Both percentages are right, that is 23% and 30%, no one's trying to pull the blinds over anyone. One is just an inclusive rate whereas the other is exclusive, it's just a matter of which way you calculate it. Just assume that regardless of what the item is worth, what is paid is $100 post-tax. Under an inclusive tax rate of 23%, the item bought was worth $77 pre-tax. With an exclusive tax rate of 23%, the item was worth $81.30 pre-tax.IBCoupe wrote:You're banking way too hard on the inclusive exclusive angle. You're not changing anything except the value of the thing. Either it's worth $100 or it's worth less. It doesn't matter for the sake of comparative analysis.
The reason the inclusive rate is used when talking about the fair tax prop is because this is how current income tax operates. You could take state sales tax today in your state (if you have sales tax in your state) and calculate an exclusive and inclusive tax rate right now. But to make the comparison of a sales tax to the current system of income taxes apples to apples and say compared to the inclusive rate of 25% federal income taxes, we're going to give you a 23% inclusive rate for a national sales tax. This demonstrates that a tax rate decrease is actually taking place. But what you will see on your receipt is a tax rate of 30%, but only because it's calculated differently.
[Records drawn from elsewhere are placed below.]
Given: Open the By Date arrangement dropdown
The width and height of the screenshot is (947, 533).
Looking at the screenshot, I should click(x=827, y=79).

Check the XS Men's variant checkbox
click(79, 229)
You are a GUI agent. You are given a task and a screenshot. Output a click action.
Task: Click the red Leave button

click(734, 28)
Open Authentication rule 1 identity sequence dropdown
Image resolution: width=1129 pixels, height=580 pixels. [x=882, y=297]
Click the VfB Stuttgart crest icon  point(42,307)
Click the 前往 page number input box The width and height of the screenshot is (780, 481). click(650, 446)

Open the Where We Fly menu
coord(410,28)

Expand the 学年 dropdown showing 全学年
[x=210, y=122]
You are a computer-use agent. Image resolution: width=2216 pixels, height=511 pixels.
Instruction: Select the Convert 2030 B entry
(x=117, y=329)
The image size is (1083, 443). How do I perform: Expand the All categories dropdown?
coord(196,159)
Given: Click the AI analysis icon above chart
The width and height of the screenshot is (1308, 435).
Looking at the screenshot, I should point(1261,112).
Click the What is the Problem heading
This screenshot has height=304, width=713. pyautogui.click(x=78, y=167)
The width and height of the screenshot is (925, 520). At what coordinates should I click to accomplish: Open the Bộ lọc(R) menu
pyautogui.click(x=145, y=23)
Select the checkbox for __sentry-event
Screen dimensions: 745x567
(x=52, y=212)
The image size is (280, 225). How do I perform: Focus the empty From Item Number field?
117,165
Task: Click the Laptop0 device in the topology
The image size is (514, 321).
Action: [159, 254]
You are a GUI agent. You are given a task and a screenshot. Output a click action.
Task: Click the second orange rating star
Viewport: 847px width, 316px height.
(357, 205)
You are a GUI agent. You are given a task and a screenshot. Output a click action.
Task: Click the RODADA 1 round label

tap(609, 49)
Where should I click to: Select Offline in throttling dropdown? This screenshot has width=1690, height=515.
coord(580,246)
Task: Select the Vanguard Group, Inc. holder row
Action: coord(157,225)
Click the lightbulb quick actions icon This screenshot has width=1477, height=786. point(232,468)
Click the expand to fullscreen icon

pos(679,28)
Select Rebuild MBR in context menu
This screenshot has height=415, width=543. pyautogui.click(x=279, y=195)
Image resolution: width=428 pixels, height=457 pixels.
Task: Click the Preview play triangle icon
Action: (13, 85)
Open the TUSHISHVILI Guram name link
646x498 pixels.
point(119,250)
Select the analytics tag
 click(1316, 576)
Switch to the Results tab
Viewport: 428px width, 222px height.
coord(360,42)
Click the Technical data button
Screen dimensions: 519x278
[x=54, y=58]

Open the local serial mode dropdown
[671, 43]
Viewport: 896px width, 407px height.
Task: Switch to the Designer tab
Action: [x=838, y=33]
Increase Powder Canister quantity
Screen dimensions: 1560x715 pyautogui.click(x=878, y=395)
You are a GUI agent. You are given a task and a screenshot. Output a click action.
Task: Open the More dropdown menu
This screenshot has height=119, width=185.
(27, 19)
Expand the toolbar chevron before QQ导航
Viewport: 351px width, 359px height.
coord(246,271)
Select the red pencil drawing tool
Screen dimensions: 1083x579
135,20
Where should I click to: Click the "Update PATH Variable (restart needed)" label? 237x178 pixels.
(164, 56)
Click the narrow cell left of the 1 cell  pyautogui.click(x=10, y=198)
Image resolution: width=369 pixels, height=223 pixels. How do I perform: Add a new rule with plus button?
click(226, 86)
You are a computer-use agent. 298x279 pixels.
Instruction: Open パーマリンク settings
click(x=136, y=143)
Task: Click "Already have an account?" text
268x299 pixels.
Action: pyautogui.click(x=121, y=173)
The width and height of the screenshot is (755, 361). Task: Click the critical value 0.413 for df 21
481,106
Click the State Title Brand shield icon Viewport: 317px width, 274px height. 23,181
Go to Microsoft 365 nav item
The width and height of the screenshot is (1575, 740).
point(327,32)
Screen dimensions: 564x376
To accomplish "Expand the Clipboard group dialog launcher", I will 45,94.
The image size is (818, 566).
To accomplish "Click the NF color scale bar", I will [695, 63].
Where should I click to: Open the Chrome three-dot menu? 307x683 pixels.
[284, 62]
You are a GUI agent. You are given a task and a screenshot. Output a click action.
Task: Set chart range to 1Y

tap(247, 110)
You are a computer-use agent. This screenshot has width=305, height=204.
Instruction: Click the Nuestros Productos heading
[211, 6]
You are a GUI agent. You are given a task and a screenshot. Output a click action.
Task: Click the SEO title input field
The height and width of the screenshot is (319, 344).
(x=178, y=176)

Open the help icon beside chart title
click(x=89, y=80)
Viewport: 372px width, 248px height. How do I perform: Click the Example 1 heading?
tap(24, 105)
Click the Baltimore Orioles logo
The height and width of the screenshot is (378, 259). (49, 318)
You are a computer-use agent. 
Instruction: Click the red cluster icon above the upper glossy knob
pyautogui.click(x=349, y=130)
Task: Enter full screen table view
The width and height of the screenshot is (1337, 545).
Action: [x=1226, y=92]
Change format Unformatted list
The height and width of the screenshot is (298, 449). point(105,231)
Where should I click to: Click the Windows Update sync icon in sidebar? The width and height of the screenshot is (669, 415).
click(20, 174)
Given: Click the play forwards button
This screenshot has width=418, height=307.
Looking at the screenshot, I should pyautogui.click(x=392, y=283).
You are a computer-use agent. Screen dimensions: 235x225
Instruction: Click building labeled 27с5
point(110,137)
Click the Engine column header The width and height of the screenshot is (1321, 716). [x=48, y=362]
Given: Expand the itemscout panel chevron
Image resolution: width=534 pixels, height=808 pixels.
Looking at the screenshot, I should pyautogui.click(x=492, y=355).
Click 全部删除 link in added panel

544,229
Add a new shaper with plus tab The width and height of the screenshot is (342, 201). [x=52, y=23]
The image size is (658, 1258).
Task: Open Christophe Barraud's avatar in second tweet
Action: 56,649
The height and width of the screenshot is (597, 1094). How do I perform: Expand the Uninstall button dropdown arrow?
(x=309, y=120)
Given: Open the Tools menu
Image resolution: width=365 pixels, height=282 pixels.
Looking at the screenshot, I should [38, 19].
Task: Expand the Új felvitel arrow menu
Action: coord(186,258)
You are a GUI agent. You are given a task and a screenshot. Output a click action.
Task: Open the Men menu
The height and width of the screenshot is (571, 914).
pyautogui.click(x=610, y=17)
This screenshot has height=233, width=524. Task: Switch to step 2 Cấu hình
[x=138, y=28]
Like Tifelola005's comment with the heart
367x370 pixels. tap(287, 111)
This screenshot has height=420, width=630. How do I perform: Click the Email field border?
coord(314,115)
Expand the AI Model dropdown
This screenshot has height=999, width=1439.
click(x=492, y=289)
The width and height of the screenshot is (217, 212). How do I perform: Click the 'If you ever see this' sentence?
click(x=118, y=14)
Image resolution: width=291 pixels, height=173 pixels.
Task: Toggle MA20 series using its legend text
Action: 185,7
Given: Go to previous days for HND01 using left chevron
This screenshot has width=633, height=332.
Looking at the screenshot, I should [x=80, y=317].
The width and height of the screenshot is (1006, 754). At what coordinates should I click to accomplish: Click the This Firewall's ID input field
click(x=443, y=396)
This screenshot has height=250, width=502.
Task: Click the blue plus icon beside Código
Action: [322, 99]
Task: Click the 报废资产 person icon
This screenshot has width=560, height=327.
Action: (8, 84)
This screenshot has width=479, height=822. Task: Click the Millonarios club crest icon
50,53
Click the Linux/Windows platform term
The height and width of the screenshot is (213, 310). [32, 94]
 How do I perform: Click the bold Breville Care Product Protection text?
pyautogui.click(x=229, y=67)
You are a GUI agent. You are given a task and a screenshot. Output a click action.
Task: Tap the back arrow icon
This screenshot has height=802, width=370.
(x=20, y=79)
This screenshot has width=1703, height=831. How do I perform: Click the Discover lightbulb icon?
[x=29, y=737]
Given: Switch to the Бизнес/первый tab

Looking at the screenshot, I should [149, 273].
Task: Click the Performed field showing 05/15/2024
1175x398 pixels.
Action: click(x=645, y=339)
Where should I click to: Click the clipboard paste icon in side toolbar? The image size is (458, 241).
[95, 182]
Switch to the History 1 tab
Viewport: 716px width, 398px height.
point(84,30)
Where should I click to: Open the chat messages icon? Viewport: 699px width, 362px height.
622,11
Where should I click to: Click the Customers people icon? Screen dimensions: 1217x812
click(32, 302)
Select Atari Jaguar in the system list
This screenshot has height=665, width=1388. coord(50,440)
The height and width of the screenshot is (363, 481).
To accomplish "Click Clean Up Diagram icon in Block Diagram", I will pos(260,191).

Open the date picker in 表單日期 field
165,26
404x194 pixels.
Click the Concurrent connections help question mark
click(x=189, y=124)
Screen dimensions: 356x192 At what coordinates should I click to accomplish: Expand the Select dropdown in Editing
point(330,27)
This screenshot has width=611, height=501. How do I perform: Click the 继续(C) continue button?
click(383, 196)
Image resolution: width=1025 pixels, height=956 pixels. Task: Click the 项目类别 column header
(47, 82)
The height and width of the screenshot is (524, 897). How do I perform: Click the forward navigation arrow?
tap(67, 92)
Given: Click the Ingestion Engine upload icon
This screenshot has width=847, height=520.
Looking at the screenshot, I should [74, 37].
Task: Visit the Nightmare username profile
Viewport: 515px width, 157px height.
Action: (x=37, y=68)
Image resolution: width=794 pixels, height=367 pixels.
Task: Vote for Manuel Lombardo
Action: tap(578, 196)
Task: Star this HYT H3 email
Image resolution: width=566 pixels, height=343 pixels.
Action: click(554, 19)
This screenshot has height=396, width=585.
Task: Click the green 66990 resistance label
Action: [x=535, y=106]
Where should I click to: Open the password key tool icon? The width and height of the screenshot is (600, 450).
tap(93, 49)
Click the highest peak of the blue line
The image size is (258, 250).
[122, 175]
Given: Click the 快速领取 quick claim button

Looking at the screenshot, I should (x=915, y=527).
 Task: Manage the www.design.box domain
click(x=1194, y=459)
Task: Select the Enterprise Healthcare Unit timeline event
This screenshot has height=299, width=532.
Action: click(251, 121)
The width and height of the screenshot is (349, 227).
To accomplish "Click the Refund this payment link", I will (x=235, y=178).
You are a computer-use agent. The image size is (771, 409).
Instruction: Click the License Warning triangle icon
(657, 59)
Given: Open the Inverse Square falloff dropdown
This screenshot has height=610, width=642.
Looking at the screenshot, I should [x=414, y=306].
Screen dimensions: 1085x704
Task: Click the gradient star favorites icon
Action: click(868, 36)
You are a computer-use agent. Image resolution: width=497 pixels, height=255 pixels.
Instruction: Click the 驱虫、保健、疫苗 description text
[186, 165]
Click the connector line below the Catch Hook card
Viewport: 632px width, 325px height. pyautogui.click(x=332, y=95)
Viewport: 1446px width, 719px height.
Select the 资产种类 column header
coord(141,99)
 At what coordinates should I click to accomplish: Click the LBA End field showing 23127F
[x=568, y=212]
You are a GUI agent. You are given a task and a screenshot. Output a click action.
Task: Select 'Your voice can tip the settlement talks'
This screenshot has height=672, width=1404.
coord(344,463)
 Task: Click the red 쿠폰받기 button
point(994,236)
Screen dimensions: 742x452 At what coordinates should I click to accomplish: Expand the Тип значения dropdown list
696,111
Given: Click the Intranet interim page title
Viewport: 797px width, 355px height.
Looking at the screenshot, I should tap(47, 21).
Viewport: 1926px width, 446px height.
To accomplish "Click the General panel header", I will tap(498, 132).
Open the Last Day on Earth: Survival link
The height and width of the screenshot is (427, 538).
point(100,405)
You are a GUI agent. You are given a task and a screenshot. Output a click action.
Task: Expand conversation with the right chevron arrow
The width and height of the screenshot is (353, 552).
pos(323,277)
Let's go the other way with it. In Michigan, sales tax is 6.00%. Let's say my income is $60,000 and I spend $20,000 pre-tax. Throughout my $20,000 of spending, Michigan has collected 6% on each transaction, resulting in $1200 in revenue. Let's say that next year Michigan said we're getting rid of the 6% sales tax, instead we're taking 6% of your income. Now they've effectively tripled the tax rate on me because they're now taking $3600 from me, translating into a 18% sales tax on my $20,000 of spending (I had the same income, my life didn't change, thus the same budget).
See how 6% here isn't the same as 6% there? It's not that someone's trying to pull the blinds over people. Had the state instead said we're getting rid of the sales tax but we'll collect 2% of your income, which would be the same $1200 of my $60,000. Had I just looked at the percentage rate and said alright, I'm going from 6% to 2%, woohoo, I'm all for that and think I'm getting a tax cut, I would be the one getting the blinds being pulled over me, because in reality, nothing's changed.
So when comparing two different systems, you have to put it apples to apples to determine if the tax rate is going up or down, which is absolutely key for comparative analysis.